**How to complete this task**
Your output should be everything below from the line containing "Given: Open the Maniac Auto logo homepage" down to the line containing "Task: Cancel receipt with Отмена чека", both ends included, copied exactly, with pictures left out.

**Material provided**
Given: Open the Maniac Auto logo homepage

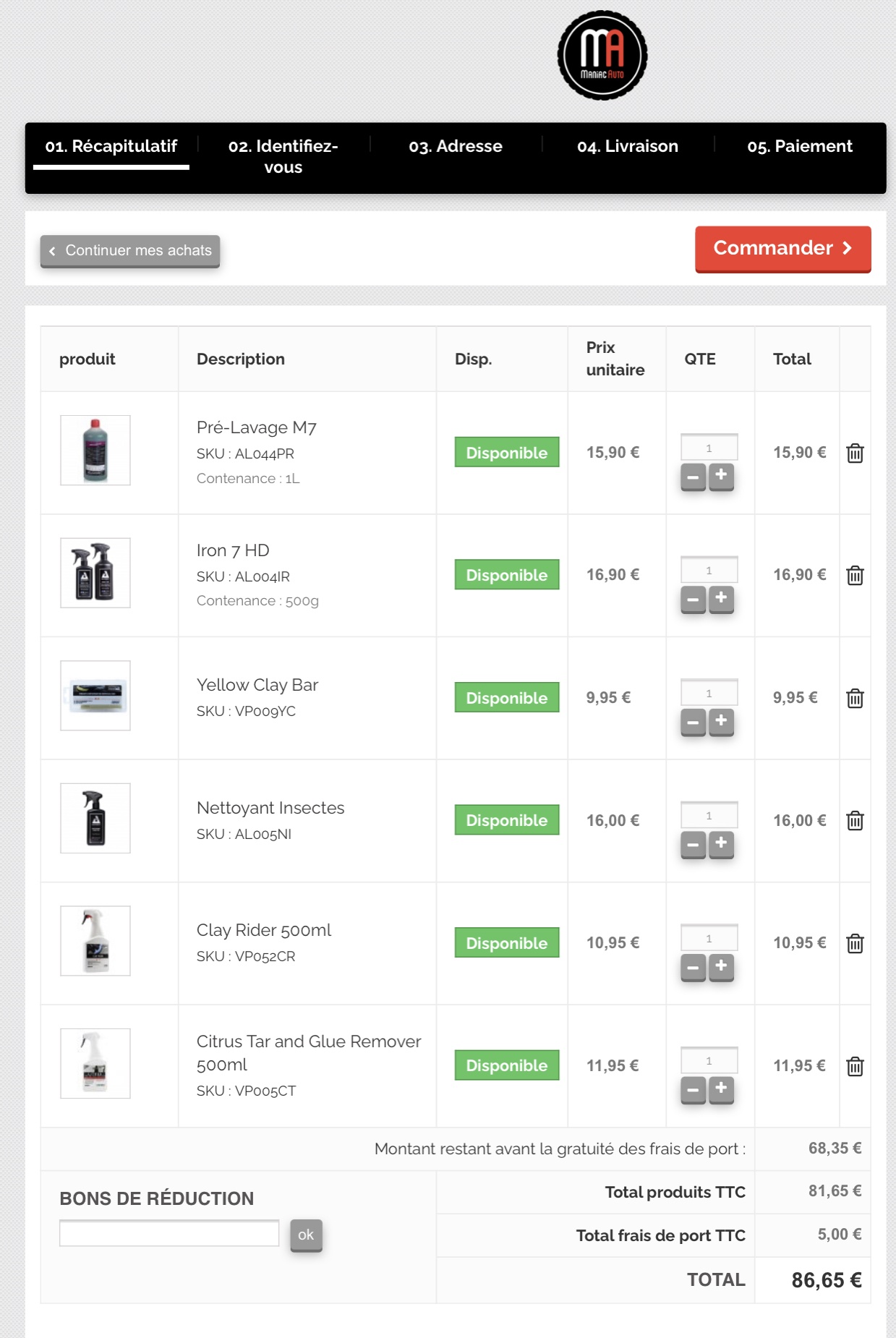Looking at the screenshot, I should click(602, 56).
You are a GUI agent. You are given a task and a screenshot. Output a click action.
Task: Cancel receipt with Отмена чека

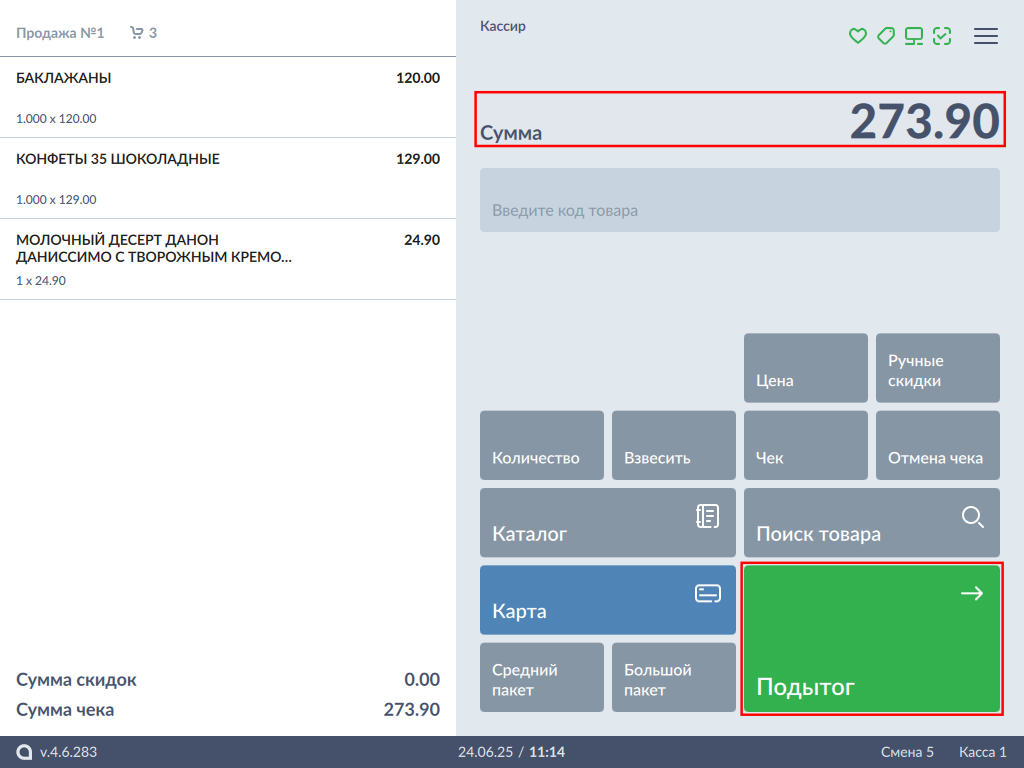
...
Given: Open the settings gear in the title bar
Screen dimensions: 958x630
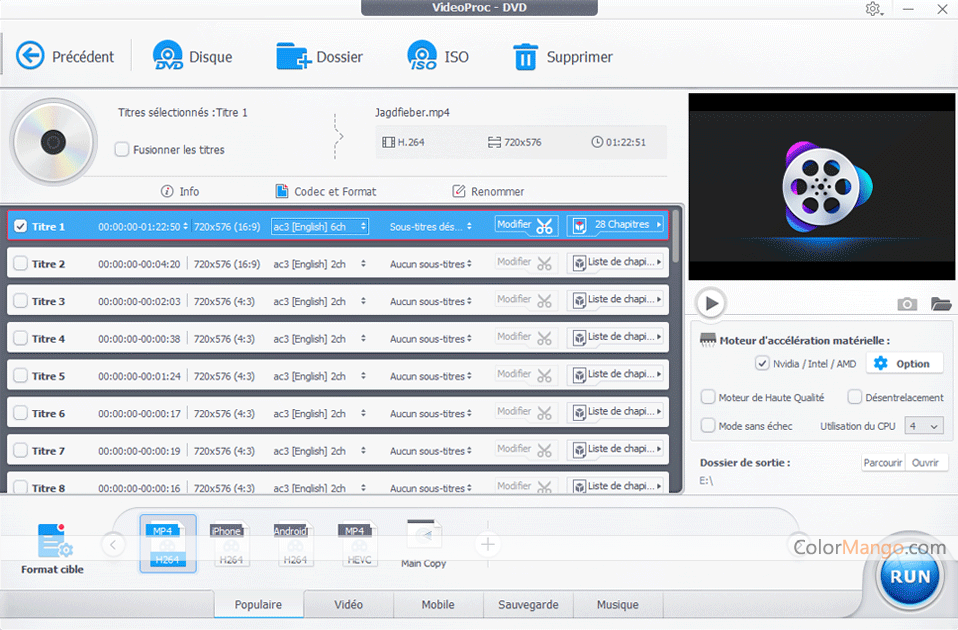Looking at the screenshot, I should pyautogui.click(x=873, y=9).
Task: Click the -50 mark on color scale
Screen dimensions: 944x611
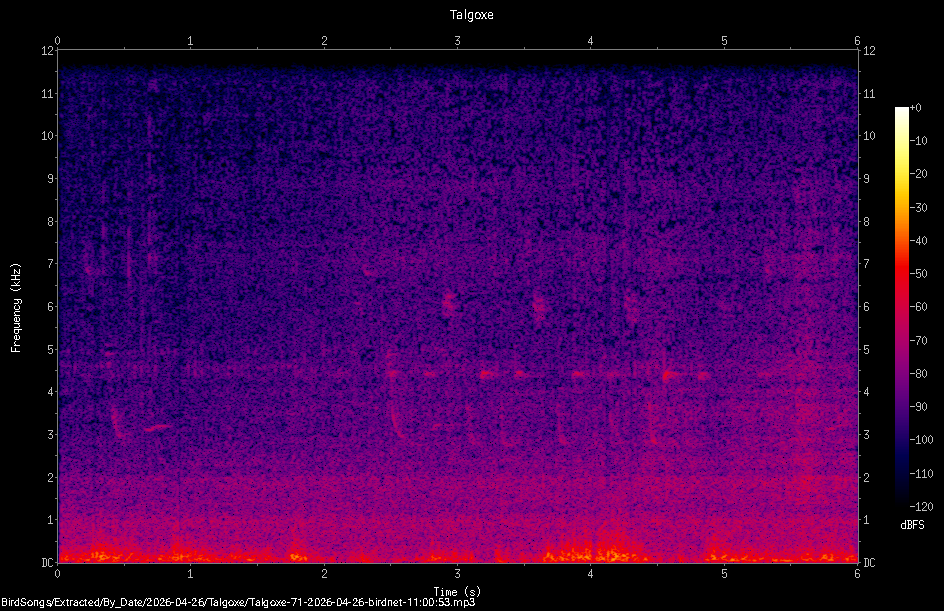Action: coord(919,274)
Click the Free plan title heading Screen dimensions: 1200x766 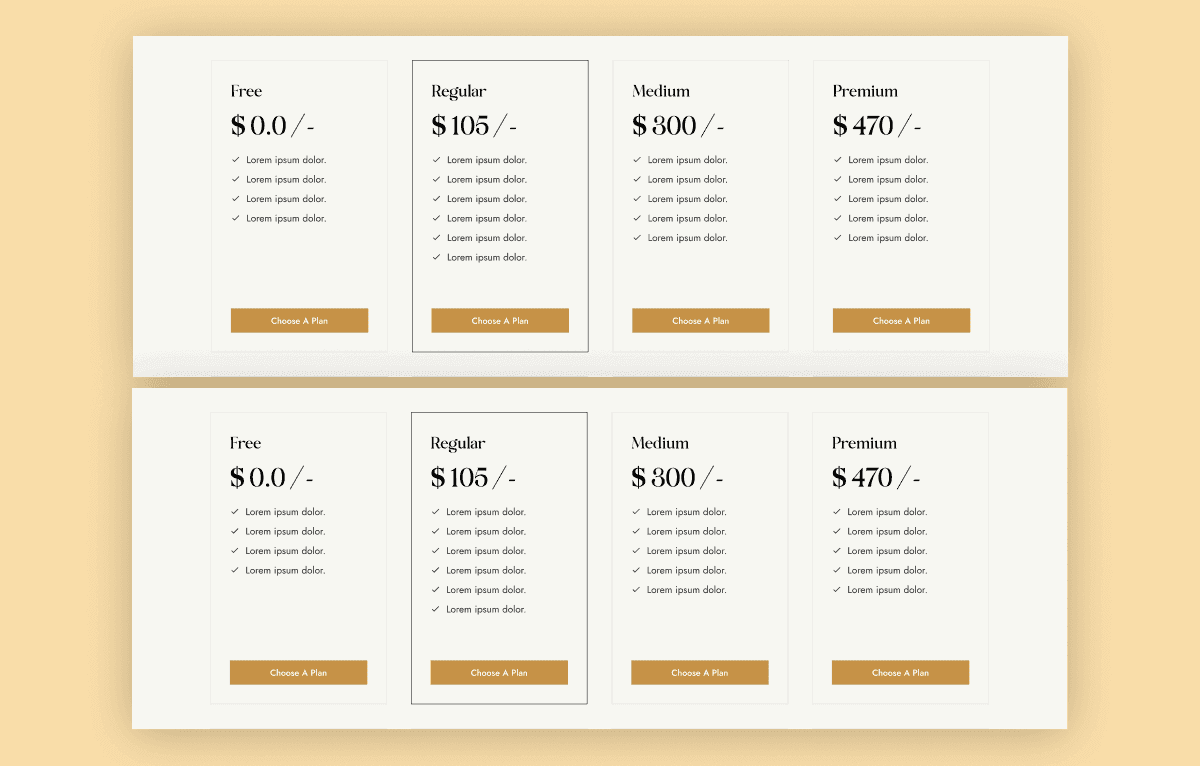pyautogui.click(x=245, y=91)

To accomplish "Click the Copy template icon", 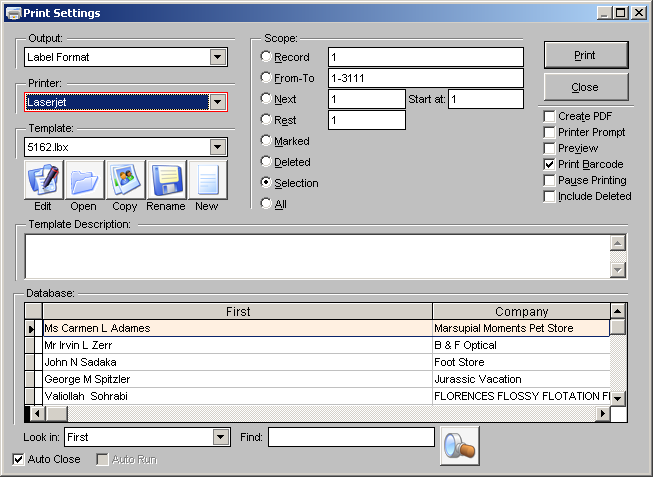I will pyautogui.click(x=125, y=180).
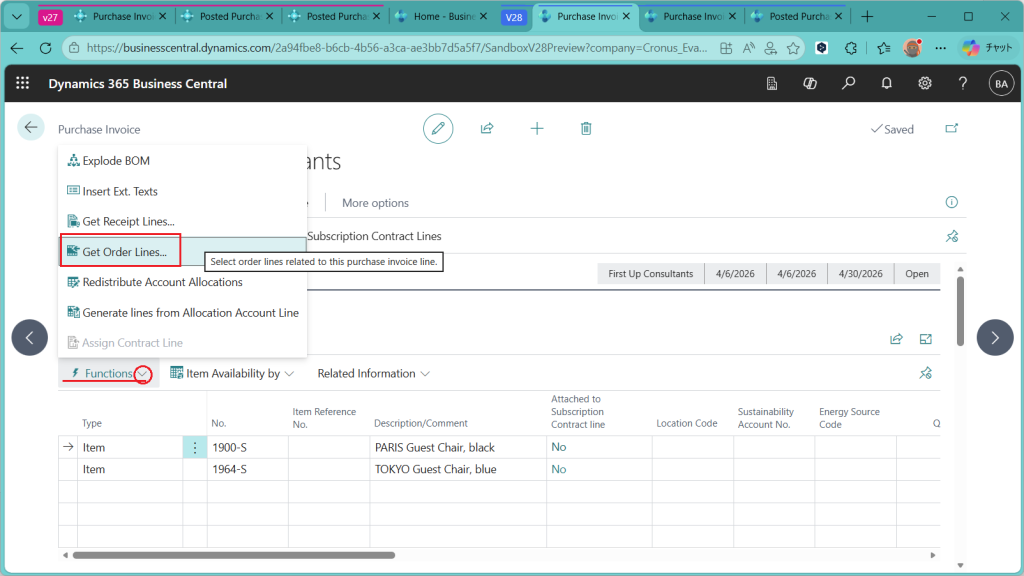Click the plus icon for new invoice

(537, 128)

**Task response**
Given: Open the Maniac Auto logo homepage

Looking at the screenshot, I should click(602, 56).
You are a GUI agent. You are given a task and a screenshot. Output a click action.
Task: Cancel receipt with Отмена чека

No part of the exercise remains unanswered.